A data connector is the logic that enable developers (or data-science folks) to transfer the data from source (after extracting) to the destination. For example you need to prepare a model through which you can predict the attendance of a particular student with the reason of absence so far that you will need to fetch the basic details like attendance details through LMS (Learning Management Software) and for the leave reason you might need to look into other application then after getting the required data you can use it in your ML(machine learning) or statistics model and do the prediction. So in this LMS is considered as “Souce” and the software that you use to predict the attendance is the “destination”.
Source: Source is something that we make us of in fectching the data. Usually the source include databases, digital documents (spreadsheets, excel-sheets, pdfs, docs etc), SAAS applications like LMS etc.
Destination: Destination is the tool (usually data warehouse like Redshift) in which the calculations are performed and we obtain the desired results. These data warehouses allow analysts and developers store large amount of data while providing super-fast computational speed.
Running on a schedule: While using data connectors we usually prefer to transfer data running on a schedule. As the data we are dealing with is usually very large and can not be copied in single transfer, moreover the data might be updating continously. So it is better to fix a schedule using which the data can be copied periodically. For example in a 2 hourly schedule, the data will be copied every two hours.
Extraction of data (from Source):
We need to fetch (extract) the data from the data source, so that we can use it for further work. There are two modes through which we can extract data.
1. Snapshot mode: In this mode, the entire data is fetched in one go.

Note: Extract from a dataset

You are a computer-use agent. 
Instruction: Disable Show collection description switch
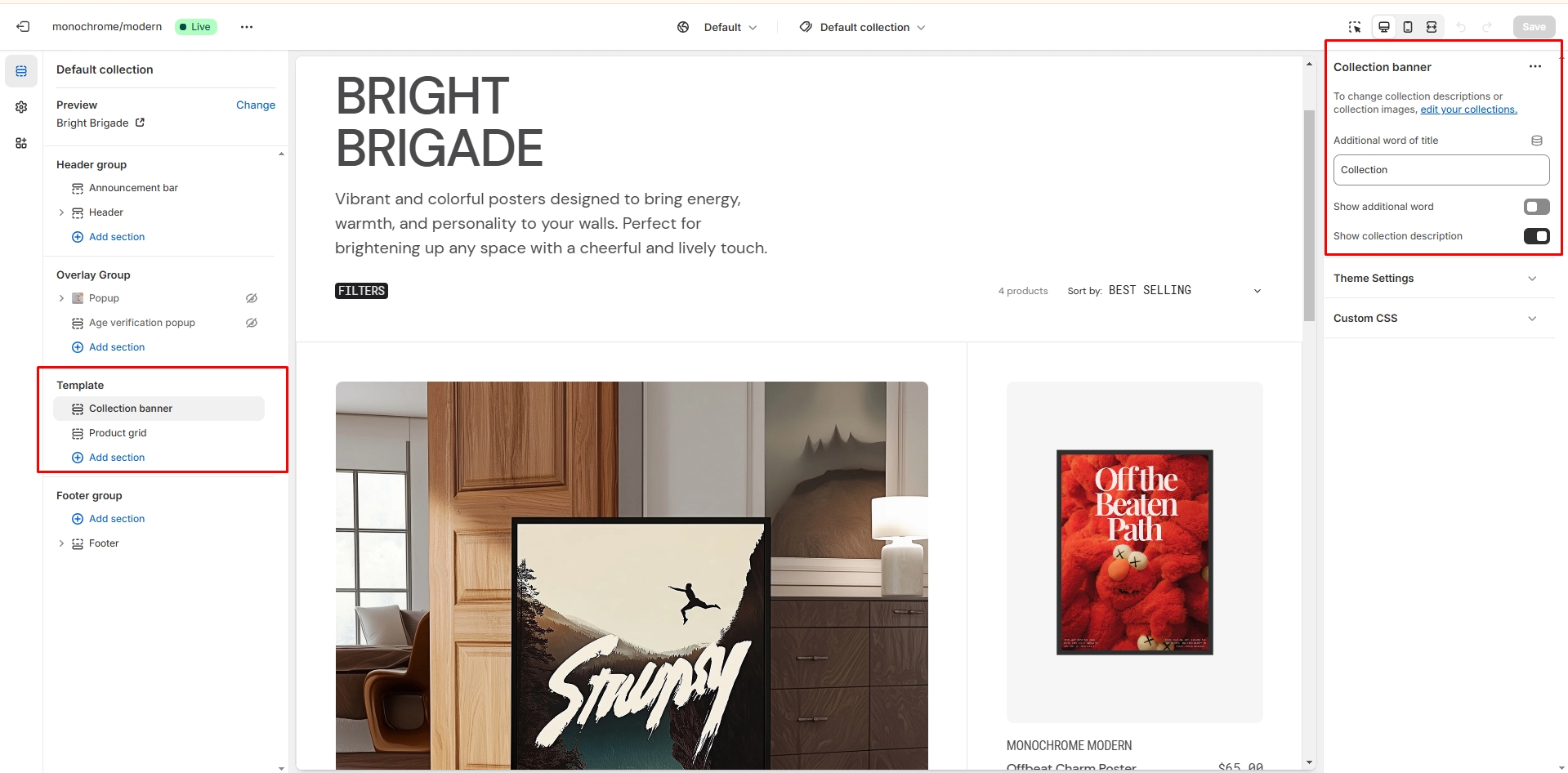1536,236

Suppose you are running on an hourly schedule so the entire data (including updates) will be fetched every hour.
2. Incremental mode: In this mode of operation, instead of extracting the whole data only the updated data will be fetched. Let’s say, someone added the details of the new employee (Sushil) in the employee details table. So when we extract the data in the increment mode, only Sushil’s data will be fetched into the destination (usually data warehouse). However, not all the sources support both modes of operation.
Writing of data (to destination):
So after we have fetched the data the next step is to write the data into destination (data warehouse). This again can be done in three different ways.
1. Replace mode: In this mode whole data(old) gets replaced with the new data on every successful run.
2. Append mode: In this mode, the new data gets added to the previous data on every successful run.
3. Merge mode: In this mode of operation the new data gets added if there were no previous data (upserted). Primary key is mandatory in this mode.
Which Database is the best:
Although there are many databases to choose from when it comes to use the data-connector , but MongoDB is the recommended one, as it is flexible while having dynamic schema.
Practical example of Data-connector:
Suppose you are having an API that has all the desired fields and as a developer you need to transform some of the fields into more user-friendly format. So to use those fields into the application that you are devloping, you would require a data-connector so that the data can be pulled from the APIs and can be consumed by the application that you are developing. For instance, someone has to make the data-connector according to the fields we want to fetch from the APIs and after implementing the required changes in the data-connector usually a jar file is generated in some folder (let’s say “folder1”). The next step is to import the data-connector from folder1 into your project (the application you are working on) and consume the services provided by the API using that data-connector. However, keep in mind I have just taken an example and the situation can be different based on the project requirements and technologies that you are using for that particular project.